How are the fractionation for the accumulation and coarse mode sea spray emissions calculated?
I’m specifically referring to lines 828-835 in SSEMIS, where the baseline number fluxes in each mode are integrated over the entire Dp_min to Dp_max distribution. I’m wondering how these finite integral equations were derived.
The comment in the code says to refer to equations 19 and 20 of “Uma Shankar`s “Integration of Sea-Salt Fluxes” memo”. However, I have not been able to find any documentation online. The equation for calculating the finite integral for each mode looks similar to a cumulative distribution function (see eq 7.46 from Seinfeld and Pandis 1998 for example), but there are differences and I’m wondering where those differences come from.
Any insights would be appreciated! Thanks!
Thank you for the suggestion. I wasn’t able to find specifically what I was looking for in the dissertation, though I may have missed something.
According to @cgnolte, it would be better if the code referenced the following published paper as the method was changed in CMAQ v5.1, as documented in Gantt et al. (2015):
https://www.airqualitymodeling.org/index.php/CMAQv5.1_Sea_Spray_Aerosol_Update
https://gmd.copernicus.org/articles/8/3733/2015/
In making that update, Brett updated the code and translated it to R. See the Theta_code.zip available to download from the google drive. This code calculates the values in the DATA statements for DGNJ, DGNK, SIGJ, SIGK, FNJ, FNK, and VFLUX at the top of SSEMIS.F, which are still used in the current version of CMAQ.
Please let us know if this resolves your issue.

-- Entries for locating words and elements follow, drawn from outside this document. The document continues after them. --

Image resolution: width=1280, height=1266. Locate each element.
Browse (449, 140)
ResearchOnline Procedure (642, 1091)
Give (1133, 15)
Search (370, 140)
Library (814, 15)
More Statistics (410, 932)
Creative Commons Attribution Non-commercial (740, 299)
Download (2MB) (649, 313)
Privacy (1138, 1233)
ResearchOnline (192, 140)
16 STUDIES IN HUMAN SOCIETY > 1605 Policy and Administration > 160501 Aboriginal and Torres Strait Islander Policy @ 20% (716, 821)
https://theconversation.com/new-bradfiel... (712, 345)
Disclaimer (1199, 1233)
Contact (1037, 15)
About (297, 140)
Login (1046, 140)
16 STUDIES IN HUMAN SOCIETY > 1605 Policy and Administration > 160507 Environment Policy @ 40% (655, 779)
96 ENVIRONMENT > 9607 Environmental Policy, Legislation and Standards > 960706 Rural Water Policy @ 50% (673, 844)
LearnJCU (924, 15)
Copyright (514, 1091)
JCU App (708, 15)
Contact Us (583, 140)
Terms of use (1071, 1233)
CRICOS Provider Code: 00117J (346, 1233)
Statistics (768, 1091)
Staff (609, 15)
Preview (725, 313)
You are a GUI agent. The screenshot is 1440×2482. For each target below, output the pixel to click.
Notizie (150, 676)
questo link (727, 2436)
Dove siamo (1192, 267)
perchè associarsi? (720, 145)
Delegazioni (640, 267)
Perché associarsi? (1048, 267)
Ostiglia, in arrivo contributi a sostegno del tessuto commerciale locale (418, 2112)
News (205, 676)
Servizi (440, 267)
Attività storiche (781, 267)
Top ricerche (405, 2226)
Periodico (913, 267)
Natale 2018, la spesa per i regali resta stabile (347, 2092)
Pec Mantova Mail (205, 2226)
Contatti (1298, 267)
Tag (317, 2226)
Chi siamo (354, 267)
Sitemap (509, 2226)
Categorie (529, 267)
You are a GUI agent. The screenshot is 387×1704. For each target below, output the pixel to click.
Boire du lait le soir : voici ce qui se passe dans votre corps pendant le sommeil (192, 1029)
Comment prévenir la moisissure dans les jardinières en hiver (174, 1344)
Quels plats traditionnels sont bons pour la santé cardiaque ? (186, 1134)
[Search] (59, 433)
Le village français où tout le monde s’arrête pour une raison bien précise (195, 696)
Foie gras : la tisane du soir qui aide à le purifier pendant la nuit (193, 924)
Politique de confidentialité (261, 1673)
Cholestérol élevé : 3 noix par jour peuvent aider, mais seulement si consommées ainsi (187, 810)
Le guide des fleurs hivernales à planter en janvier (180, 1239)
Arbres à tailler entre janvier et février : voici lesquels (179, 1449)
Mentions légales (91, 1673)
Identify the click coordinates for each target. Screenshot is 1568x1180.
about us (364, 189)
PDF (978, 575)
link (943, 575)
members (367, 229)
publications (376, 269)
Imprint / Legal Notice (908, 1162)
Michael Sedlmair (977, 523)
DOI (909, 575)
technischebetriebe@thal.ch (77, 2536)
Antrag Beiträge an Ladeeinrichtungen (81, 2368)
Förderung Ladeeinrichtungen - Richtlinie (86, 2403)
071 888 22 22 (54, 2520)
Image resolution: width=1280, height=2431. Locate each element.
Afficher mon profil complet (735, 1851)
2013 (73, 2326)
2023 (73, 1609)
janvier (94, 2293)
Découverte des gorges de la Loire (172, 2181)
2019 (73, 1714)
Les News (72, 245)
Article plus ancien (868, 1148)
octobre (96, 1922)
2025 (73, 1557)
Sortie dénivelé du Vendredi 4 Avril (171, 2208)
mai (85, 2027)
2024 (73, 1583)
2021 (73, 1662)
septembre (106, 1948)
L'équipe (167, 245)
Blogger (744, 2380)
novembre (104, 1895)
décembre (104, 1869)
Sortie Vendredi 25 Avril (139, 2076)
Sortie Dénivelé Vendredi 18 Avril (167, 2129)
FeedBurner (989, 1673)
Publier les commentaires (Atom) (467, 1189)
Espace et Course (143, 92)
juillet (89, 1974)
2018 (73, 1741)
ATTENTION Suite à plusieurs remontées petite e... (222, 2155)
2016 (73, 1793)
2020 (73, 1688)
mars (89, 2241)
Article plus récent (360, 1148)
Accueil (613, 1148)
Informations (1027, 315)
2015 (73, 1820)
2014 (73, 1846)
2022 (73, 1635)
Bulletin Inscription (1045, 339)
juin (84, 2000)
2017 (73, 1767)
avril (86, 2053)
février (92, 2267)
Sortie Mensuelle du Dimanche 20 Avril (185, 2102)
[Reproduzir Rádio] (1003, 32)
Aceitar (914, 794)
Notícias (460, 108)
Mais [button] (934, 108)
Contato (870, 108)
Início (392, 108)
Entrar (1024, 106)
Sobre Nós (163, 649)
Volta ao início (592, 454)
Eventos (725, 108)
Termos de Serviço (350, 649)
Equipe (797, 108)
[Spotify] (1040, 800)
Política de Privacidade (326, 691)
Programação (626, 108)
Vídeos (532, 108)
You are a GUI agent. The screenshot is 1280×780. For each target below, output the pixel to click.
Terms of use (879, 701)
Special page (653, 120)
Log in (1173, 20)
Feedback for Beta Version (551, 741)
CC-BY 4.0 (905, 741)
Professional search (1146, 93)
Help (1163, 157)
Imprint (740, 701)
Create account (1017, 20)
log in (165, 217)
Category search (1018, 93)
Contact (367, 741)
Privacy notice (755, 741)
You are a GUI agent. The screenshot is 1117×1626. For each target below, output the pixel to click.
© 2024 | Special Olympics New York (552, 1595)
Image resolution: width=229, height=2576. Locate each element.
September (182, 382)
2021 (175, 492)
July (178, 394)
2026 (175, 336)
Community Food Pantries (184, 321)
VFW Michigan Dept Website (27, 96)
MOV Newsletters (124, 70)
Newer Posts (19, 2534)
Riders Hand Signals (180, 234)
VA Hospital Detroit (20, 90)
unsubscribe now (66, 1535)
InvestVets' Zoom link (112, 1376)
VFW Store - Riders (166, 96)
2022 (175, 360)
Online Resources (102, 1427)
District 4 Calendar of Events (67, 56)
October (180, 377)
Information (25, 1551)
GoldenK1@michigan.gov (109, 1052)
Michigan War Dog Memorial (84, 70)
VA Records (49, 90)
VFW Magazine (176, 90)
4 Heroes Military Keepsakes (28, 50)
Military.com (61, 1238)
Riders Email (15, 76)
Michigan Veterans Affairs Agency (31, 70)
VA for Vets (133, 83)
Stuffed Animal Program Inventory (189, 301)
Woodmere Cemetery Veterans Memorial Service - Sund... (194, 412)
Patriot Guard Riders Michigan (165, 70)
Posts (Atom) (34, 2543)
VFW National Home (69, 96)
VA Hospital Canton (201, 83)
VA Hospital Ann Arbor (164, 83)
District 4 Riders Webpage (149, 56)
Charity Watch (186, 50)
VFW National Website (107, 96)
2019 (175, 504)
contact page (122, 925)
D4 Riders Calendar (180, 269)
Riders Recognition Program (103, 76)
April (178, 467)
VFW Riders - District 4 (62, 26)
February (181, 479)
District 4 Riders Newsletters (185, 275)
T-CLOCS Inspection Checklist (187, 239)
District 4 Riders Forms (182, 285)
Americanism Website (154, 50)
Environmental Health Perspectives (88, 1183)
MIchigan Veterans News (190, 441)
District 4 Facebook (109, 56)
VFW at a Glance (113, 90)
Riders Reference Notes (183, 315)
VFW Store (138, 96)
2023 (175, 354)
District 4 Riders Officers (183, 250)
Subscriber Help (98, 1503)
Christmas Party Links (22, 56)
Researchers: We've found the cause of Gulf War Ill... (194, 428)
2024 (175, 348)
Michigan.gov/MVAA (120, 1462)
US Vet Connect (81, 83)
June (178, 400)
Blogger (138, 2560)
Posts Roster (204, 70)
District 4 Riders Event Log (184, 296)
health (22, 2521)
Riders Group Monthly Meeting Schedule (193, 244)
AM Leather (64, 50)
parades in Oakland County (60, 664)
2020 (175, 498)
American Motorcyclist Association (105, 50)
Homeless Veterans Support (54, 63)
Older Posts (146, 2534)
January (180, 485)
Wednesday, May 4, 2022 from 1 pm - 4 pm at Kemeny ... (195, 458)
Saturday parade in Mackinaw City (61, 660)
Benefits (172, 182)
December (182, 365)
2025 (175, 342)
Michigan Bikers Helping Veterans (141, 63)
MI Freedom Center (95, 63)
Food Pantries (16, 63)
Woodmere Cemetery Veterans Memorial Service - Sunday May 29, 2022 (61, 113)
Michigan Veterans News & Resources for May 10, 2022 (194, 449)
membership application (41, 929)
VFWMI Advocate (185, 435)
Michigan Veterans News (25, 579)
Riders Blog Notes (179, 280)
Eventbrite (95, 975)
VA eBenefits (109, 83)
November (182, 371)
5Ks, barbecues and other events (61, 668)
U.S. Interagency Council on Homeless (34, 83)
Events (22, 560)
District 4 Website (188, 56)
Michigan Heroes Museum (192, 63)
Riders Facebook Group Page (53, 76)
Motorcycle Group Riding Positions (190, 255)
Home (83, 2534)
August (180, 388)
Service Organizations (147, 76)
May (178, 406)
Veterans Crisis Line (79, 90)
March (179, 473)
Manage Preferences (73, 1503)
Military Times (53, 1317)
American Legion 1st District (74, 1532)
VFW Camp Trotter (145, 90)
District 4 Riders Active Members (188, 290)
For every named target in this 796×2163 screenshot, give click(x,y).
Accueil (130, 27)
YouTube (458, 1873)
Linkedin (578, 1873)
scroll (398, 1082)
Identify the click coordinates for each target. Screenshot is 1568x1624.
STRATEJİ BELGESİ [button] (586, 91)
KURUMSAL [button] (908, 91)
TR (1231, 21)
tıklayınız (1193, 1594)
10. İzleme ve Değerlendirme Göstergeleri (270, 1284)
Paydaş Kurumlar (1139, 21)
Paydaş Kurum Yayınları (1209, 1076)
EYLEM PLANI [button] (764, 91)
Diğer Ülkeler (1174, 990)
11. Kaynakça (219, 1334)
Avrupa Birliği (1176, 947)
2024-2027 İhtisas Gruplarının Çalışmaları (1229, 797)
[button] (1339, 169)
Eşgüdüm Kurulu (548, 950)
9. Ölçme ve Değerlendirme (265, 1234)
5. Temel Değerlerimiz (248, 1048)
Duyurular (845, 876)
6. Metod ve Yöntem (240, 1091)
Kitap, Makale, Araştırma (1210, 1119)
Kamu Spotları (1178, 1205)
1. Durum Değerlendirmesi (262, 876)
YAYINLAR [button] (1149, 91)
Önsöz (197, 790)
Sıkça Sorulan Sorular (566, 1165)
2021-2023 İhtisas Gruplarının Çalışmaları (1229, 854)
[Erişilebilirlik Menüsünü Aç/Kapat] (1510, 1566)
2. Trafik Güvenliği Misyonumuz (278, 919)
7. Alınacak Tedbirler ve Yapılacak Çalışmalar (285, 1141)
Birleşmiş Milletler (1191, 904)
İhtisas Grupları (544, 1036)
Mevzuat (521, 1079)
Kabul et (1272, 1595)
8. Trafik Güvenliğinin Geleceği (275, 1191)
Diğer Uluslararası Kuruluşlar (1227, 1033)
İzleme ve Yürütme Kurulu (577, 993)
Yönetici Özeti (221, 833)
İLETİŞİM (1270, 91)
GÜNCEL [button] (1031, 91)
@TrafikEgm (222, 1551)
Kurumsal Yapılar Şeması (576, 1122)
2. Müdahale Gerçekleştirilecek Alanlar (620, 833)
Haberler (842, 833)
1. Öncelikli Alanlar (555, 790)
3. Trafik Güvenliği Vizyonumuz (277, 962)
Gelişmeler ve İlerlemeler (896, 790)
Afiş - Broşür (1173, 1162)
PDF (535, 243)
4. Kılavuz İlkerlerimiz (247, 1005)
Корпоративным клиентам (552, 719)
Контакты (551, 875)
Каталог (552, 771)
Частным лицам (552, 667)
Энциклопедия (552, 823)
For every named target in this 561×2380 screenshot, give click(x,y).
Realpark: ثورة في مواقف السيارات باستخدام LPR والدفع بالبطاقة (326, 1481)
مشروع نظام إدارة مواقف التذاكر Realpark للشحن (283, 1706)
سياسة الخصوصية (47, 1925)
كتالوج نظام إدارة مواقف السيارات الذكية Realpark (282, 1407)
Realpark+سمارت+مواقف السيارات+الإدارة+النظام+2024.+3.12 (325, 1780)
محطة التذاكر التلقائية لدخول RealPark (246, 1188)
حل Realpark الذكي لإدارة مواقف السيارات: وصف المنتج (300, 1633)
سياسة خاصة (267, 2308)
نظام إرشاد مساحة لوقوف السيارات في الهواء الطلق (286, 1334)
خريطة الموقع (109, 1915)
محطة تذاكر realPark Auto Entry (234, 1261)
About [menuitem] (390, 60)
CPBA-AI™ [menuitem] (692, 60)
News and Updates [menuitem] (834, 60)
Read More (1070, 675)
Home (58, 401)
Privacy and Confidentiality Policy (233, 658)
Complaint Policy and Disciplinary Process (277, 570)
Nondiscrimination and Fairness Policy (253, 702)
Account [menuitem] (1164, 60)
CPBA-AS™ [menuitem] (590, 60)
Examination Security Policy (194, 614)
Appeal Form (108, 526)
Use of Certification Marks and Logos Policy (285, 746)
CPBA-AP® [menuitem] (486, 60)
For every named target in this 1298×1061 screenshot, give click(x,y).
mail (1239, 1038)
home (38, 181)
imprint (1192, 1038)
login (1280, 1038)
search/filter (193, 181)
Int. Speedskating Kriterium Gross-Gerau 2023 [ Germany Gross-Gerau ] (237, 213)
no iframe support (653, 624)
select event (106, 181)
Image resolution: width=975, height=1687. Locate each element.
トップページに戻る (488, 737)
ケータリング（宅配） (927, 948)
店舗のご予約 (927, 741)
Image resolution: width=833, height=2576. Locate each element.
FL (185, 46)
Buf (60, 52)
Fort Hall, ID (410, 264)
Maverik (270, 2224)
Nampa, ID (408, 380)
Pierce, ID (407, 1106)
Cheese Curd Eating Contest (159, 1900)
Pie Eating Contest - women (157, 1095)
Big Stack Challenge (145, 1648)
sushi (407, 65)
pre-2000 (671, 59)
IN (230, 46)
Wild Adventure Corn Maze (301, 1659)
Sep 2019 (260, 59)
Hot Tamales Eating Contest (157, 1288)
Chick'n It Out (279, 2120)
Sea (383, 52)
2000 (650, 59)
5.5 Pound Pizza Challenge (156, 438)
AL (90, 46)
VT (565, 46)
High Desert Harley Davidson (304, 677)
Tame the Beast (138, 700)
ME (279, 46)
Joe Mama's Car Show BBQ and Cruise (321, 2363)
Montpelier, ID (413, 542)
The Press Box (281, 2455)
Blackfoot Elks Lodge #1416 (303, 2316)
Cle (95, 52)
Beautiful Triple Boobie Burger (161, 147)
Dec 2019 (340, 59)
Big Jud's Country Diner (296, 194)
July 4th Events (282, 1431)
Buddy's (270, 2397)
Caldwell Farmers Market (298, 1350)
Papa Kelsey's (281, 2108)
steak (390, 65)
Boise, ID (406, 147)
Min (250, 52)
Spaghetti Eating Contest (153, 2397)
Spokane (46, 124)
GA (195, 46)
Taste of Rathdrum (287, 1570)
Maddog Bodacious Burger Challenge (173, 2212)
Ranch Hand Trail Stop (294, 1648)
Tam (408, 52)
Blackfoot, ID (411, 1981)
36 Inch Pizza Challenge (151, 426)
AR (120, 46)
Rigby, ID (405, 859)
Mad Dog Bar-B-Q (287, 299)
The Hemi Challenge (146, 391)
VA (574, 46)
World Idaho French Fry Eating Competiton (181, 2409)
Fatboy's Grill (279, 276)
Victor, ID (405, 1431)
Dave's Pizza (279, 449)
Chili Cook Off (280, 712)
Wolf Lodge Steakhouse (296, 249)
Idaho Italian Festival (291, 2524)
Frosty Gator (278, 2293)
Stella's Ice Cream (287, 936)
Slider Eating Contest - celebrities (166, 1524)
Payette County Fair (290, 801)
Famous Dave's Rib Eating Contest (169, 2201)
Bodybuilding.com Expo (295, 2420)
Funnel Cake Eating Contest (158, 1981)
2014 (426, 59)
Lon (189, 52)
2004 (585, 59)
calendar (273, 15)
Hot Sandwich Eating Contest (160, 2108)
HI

Yes, the Gantt et al. (2015) paper was super useful in explaining several aspects of the code, though not the volume/mass emission fractionation. And thank you for the R code! I’d also been wondering how the standard deviation look-up tables were calculated.
Perhaps I should rephrase my question. In the SSEMIS module, there are look-up tables for the accum and coarse mode number fluxes, and a look-up table for the integrated total volume flux (the FNJ, FNK, and VFLUX @lizadams mentioned). The modal number fluxes are used to calculate the fraction of SSA emission in each mode (lines 828-835 in SSEMIS), and then these fractions are used to separate the integrated total volume flux into modal emissions. Why was this approach used, as opposed to integrating volume flux within each mode directly?
The following response is from @ushankar.
CMAQ’s modal aerosol model predicts both number and volume moments, so we derived the volume emission flux based on the best number emission flux parameterizations we found using the flux formulations of Zhang et al. (2005). Max Zhang derived the mass emission sea salt flux for the sectional aerosol model, which predicts the mass moment of the aerosol, and not number. The source function parameterization of Gong (2003) used in CMAQ extends the Monahan et al. (1986) parameterization to sea salt particle radius at 80% RH (r80) below 1.0 mm (0.03 mm dry radius). The derivations of the number emission fluxes over the applicable size range for each of the two modes based on those source functions are described in this link (June 2005) document. The development of the sea salt emissions module in AERO4 is described in this link to a CMAS Conference poster, along with the relevant references.
Thank you! The June 2005 report is exactly what I was looking for!